O nosso negócio é moda. Enquanto estamos aqui conversando, 18h47, eu
não tenho a menor ideia de como o mercado fechou, mas sei o quanto a
gente está vendendo hoje. Como empresário, mantenho o foco no cliente,
em como antecipar os desejos dele. E gosto muito de falar sobre um
assunto que acabou virando uma filosofia de vida para mim. Eu
acredito no capitalismo consciente, que é um movimento global. Eu tive a
honra de presidir o Instituto Capitalismo Consciente Brasil. Ele prega
que o propósito de uma empresa deve ser muito mais do que simplesmente
gerar lucro e que seus líderes são responsáveis por criar valor para
todos os stakeholders [partes interessadas]. As empresas
que vão estar vivas e fortes daqui a 200, 300 ou 400 anos são as
empresas que pregam o capitalismo de stakeholder, que fazem sentido para
os seus colaboradores, consumidores, fornecedores e para a sociedade.
Se a gente tiver entregando valor para esses quatro holders, o
shareholder [acionista] também vai estar feliz, por consequência.
Não pode ser só business?
O
dia que eu estiver aqui para olhar apenas o resultado financeiro eu não
verei mais sentido no negócio, aí eu não vou estar mais aqui. Porque esse negócio, que construímos com essa filosofia, é a paixão da minha vida.

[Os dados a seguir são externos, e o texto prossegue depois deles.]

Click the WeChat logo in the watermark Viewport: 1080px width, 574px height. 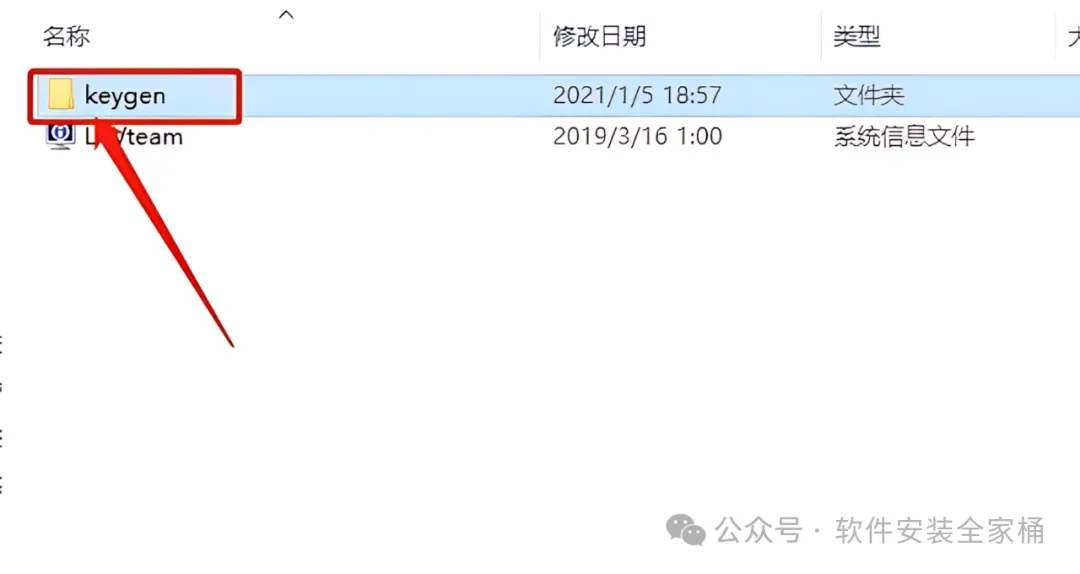tap(685, 530)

A Reforma Tributária pode ter algum impacto no setor de vestuário?
Uma das razões para a reforma é que o Brasil tenha um planejamento
tributário mais simplificado. Consequentemente, isso abre as portas do
País para a entrada de novos players. Só que adquirir o conhecimento de
mercado necessário para ter uma atuação forte no Brasil exige tempo.
Isso é uma barreira de entrada importante para grupos de fora.